[Data in this exercise]:
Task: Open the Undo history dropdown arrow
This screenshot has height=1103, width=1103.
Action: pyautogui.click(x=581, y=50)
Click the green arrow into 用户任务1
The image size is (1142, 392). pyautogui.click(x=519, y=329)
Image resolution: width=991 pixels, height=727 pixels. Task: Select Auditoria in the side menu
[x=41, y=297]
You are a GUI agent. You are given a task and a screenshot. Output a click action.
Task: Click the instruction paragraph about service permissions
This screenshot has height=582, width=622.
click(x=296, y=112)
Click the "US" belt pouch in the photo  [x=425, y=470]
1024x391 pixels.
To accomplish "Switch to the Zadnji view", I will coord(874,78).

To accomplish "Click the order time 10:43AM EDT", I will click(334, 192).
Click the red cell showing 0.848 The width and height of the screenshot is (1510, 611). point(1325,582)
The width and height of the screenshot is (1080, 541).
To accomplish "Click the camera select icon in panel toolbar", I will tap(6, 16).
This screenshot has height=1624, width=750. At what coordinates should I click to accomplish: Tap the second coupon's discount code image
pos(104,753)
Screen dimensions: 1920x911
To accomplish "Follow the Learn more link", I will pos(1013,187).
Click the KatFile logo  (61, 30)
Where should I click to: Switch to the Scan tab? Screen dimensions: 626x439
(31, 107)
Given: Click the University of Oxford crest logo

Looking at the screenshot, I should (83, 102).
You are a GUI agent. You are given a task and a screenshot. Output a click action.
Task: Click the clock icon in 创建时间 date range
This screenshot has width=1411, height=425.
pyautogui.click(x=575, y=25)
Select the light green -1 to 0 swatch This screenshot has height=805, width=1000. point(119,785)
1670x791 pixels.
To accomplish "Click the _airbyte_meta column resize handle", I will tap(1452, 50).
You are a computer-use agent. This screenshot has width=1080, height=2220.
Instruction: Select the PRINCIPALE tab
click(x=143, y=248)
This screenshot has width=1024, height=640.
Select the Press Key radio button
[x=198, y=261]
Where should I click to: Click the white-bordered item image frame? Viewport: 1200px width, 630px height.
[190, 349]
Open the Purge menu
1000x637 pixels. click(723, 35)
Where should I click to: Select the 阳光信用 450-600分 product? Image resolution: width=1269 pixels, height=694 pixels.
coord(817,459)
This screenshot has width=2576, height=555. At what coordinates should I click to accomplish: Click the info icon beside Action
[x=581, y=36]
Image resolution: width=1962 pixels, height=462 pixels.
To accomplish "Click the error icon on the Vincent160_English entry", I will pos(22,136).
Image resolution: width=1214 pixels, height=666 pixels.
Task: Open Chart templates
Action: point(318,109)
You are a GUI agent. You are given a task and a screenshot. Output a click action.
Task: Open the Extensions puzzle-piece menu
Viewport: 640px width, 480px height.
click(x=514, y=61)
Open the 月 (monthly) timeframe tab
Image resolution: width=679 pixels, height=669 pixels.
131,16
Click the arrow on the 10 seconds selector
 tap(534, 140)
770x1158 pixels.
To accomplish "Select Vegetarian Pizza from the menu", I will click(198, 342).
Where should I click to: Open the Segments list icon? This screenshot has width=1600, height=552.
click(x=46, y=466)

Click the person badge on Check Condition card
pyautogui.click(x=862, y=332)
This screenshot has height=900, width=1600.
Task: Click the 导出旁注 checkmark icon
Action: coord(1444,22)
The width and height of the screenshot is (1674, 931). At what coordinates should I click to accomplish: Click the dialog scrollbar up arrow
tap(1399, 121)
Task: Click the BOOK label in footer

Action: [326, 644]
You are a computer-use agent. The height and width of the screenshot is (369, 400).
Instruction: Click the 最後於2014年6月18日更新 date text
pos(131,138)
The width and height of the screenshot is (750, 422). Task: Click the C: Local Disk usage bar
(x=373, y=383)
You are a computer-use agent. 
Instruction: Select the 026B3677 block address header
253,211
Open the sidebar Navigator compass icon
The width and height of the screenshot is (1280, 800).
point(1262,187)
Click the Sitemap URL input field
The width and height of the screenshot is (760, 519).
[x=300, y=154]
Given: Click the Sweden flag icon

[Exercise]:
Everything from the line that contains "The width and height of the screenshot is (760, 519)." through the final line of the listing is to be restated word for word, and nothing more.

[Problem solution]:
The width and height of the screenshot is (760, 519).
[x=300, y=154]
Given: Click the Sweden flag icon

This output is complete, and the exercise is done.